Staying Connected — Teachers Penny Carnrite & Brittany Reid on their Teaching Practice

May 4, 2020

Teachers and staff across the District have suddenly had to re-think how we deliver, not only education to our students, but also how we interact with them, and one another. We need to stay connected, even though that may look differently than it used to. During these unprecedented times, our teachers and staff have been working hard to maintain the safety and supporting the health and well-being of our students. They have been delivering the Continuity of Learning Plan, while trying to follow provincial physical distancing guidelines.

So, what does that look like for our teachers and staff? As part of this new Staying Connected series, just in time for Teacher Appreciation Week, we got in touch with some educators, so they could share their experiences.

Penny Carnrite

Penny Carnrite & Brittany Reid

Grade/subjects: Humanities Teacher 9-12 & Humanities/Resource Teacher Grade 8-12
Langley Fine Arts Secondary

We began mentally preparing for the shift in learning during Spring Break when Dr. Bonnie Henry announced school closures. Upon “returning” after Spring Break, our school and department worked collaboratively to further refine and develop lessons and assessment which needed to reflect the content and competencies of the course while considering the learning needs of each individual student in an online environment.

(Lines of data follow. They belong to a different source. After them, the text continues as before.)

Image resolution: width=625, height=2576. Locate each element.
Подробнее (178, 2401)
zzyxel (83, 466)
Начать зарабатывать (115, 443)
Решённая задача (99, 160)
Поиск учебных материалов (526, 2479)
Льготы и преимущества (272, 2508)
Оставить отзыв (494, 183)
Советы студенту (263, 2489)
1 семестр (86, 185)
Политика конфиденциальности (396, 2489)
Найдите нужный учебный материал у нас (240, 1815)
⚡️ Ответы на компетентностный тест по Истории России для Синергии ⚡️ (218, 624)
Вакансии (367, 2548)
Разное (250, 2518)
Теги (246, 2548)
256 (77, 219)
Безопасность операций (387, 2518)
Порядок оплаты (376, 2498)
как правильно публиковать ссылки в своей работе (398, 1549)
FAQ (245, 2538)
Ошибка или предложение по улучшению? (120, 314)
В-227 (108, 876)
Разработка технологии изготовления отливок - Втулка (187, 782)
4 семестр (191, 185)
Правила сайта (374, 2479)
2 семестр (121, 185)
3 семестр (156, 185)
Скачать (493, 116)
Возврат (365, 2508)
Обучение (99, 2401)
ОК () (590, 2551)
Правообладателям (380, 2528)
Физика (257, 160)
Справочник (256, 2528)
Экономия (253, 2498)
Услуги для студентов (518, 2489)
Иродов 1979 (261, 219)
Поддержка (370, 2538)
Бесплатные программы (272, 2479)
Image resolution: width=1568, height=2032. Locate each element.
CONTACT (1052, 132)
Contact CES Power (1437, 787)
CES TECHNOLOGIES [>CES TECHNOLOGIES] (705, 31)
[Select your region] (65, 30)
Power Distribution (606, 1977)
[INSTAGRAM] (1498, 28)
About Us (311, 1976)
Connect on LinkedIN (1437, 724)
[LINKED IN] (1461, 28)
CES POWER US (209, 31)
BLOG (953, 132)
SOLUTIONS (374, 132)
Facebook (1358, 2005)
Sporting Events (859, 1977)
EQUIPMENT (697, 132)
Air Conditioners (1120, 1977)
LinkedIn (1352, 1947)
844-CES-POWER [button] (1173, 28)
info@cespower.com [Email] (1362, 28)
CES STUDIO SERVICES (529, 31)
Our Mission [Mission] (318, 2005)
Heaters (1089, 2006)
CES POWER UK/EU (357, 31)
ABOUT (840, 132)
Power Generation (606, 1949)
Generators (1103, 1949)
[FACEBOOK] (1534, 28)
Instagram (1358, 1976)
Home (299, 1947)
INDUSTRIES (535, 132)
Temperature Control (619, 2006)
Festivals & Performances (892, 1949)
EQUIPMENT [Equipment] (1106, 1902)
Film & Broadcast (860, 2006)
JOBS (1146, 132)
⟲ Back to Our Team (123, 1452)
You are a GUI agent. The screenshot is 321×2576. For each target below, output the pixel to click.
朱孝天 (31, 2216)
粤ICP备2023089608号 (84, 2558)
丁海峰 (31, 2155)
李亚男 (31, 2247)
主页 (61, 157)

Adjustments to assignments, tasks and assessments are being done on an ongoing basis as we learn from this experience and get feedback from both students, parents and other staff members. We reviewed the learning tasks we assigned, being careful not to overwhelm our learners. Because the tasks invite greater inquiry, our students are diving deeper into their learning.

Brittany Reid

In each of our courses we have created weekly lesson plans that allow for flexibility of student schedules. As teachers, we felt that it was important to be mindful that every household has different needs in the pandemic. Some students may have other family responsibilities, like looking after younger brothers and sisters, or they may not have access to technology when parents are working at home.

It was really important to provide flexible schedules for the students and parents. For the remainder of the year, we have decided to focus on essential curricular competencies. Each of the weekly lesson plans provides a space for the students to practice skills and strategies they are learning and to get constructive feedback along the way.

The learning needs of our learners are diverse. Students learning is assessed using learning pathways that are designed to provide an access point to the curriculum and to create individualized learning journeys. These pathways allow students to access lessons and activities at different levels. The new BC curriculum has been extremely helpful because it allows flexibility and adaptability.

We have stressed to both students and parents that communication is key and have received a lot of positive feedback from both. By keeping the conversation open, those involved feel safe to voice their concerns or to get extra help or direction. The Microsoft Teams Application has been integral in providing effective communication and will definitely be a tool that we continue to use in the future to help facilitate communication with my students and parents.

We are finding that students have different opportunities to communicate.  They are able to use the “chat” function to communicate to the teacher and get immediate feedback. If students have questions while doing their assignments, they can get them answered in a timely fashion, instead of waiting for the next school day.

The software we are using to communicate with our students is Microsoft Teams. This is the platform our school district has selected because it is safe and secure. Our District and school administrators are mindful of the need to provide a safe and professional community. The program has been amazing in allowing us to connect with our students in live or pre-recorded video, messaging chats and email.  As mentioned above, Teams has been a really great way to check-in with students. We are finding that students who may not have checked in before are now doing so.

Students are using Microsoft Teams to meet. For example, the environmental club at Langley Fine Arts, The Green Team, has continued weekly meetings on Microsoft Teams. Students are using the platform to create social change. We meet to share news and initiatives that they are planning and are currently implementing. The Graduates of 2020 are also using this platform to meet online and provide support to each other.

Brittany and I have noticed that we are spending more time planning, teaching, and communicating. Our job as teachers have always reached beyond the school day. During this time of remote learning we are switching off the computer much later than we use to. We are saddened by the stories of struggle and loss. The trade-off is that we are collaborating more with each other and our departments. We are kind to the environment by using less resources like paper.  We are having meaningful and heartfelt conversations with students, administration and our colleagues. We are slowing down our teaching and our learning. We are noticing  Indigenous Principles of Learning which celebrates the balanced and generational learning  taking place in the homes of our students. We are finding out our students and parents are grateful for the extra time we are spending doing our job. But most importantly, we are learning what we truly value as educators: the children and each other.